Die folgende Grafik zeigt die Idee von inkrementeller Entwicklung in der Produktentwicklung. Das Ziel das der Kunde hat ist von A nach B zu kommen. Natürlich lässt sich das Beispiel nicht 1:1 auf das Training übertragen, aber ich hoffe die Idee wird klar. Vielleicht nehmen wir an das wir eine bestimmte Strecke als Sportler bewältigen wollen.

Inkrementelle Entwicklung

Im oberen Beispiel wird klassisch nach Wasserfall trainiert. Der Sportler hätte zu Beginn vielleicht eine top Grundlage (Fahrwerk), ihm fehlt aber noch die Tempo-Härte (Karosserie) und die Spritzigkeit (Lenkung). Der Sportler ist erst am Ende der letzen Iteration komplett.
Im Gegensatz dazu wird unteren Beispiel in jeder Iteration alle Anforderungen trainiert, die benötigt werden. Natürlich ist das Ergebnis in den ersten Iteration nicht zufrieden stellend, aber wir erhalten so viel früher Feedback über unsere Wettkampf-Form und können Anpassungen vornehmen.

Fazit

Der agile Werkzeugkasten ist prall gefüllt mit Methoden und Prinzipien, die sowohl bei der Priorisierung unserer Ziele, als auch in den einzelnen Phasen eines PDCA-Zyklus im Training unterstützen können. Sie beweisen ihre Tauglichkeit unter anderen in der Produktentwicklung seit vielen Jahren. Ich selber wende viele der Methoden bei meiner Tätigkeit als Agile Coach an, und ich sehe keinen Grund, warum die Methoden nicht auch im Training sinnvoll eingesetzt werden können.

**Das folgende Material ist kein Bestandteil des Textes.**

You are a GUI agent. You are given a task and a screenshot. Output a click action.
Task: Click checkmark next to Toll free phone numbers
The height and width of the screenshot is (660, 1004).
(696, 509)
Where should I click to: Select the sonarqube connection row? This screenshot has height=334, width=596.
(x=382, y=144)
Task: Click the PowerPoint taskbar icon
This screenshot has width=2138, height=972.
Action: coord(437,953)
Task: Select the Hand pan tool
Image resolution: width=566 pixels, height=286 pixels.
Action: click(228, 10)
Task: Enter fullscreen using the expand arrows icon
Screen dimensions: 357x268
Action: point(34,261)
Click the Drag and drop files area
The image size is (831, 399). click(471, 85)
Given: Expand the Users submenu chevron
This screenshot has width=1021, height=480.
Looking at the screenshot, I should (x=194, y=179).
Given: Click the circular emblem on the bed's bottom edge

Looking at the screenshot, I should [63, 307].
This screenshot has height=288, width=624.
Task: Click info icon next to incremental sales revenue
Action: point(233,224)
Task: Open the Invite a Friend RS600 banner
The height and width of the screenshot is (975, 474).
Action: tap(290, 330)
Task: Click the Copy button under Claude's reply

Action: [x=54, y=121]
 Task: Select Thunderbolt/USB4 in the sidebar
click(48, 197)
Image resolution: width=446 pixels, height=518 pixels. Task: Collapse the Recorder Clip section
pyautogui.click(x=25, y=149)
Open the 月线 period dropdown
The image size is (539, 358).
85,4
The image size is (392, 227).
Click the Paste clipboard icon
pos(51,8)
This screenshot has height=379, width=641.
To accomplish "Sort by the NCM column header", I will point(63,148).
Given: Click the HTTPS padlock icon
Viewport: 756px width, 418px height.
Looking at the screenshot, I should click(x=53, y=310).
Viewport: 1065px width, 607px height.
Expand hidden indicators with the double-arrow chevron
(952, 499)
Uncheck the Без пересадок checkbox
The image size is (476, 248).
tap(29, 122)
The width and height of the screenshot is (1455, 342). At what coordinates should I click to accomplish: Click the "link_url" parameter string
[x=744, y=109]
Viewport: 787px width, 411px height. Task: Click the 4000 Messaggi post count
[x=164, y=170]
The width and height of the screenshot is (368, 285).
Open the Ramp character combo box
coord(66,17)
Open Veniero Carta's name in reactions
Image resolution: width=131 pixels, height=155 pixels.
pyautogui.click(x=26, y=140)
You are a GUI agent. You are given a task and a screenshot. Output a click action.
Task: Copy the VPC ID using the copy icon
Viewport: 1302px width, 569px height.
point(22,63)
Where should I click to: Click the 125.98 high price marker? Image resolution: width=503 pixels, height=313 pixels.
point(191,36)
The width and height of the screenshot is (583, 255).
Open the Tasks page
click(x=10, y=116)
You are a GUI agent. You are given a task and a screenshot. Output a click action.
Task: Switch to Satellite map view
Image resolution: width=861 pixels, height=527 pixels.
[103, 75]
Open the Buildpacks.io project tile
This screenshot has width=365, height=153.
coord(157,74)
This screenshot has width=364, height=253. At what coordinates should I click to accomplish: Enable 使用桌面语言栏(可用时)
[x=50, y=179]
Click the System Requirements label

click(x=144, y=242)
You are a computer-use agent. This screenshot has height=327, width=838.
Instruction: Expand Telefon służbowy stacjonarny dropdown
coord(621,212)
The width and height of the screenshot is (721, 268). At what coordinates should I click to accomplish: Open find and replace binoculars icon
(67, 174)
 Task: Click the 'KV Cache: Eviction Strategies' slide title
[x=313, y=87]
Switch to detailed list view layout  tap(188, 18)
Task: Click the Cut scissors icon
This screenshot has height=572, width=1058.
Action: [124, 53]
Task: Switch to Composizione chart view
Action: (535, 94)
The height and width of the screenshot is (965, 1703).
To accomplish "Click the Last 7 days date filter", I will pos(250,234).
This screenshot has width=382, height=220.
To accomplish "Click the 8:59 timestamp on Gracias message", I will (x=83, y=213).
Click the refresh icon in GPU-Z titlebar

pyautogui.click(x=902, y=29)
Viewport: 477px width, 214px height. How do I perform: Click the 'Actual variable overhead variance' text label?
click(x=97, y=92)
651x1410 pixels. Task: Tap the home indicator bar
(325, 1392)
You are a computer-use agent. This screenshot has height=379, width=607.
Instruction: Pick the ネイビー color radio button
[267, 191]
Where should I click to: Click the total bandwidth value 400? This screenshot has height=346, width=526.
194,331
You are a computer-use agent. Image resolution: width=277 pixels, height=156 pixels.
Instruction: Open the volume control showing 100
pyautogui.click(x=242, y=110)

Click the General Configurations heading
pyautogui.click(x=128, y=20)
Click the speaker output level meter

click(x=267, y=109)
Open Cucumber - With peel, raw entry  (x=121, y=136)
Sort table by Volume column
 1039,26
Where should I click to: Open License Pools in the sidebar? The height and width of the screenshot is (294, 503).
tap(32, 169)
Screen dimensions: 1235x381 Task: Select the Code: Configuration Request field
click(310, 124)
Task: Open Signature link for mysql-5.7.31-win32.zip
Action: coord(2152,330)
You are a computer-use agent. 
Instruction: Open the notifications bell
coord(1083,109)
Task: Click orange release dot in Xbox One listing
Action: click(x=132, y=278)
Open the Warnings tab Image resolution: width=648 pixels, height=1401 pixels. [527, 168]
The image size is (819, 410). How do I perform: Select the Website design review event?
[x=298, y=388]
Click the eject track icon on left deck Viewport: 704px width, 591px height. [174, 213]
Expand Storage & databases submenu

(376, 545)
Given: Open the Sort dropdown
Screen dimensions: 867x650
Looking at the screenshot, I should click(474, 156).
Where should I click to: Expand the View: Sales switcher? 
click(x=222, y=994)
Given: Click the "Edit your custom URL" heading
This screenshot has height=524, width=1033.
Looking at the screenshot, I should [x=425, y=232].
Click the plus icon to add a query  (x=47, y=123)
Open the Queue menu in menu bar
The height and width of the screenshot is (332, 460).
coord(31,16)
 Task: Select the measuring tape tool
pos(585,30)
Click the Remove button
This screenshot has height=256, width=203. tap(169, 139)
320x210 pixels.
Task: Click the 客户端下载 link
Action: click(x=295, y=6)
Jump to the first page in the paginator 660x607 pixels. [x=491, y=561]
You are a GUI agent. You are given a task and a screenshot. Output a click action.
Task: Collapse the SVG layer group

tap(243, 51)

Die Methoden können helfen das Optimum aus der Saison zu holen, wenn Planung und Umsetzung des Plans aus verschiedenen Gründen unsicher ist.
Wenn echte Planung und auch die Umsetzung dieses Plans weitgehend sicher ist, dann führt ein langfristiger Trainingsplan zu besseren Ergebnissen.

So muss jeder für sich entscheiden, unter welchen Bedingungen sein Training stattfindet und welche Methode am Ende für ihn besser geeignet ist seine Ziele zu erreichen. Ich habe mir auf jeden Fall vorgenommen es dieses Saison mal auf die agile Art zu probieren!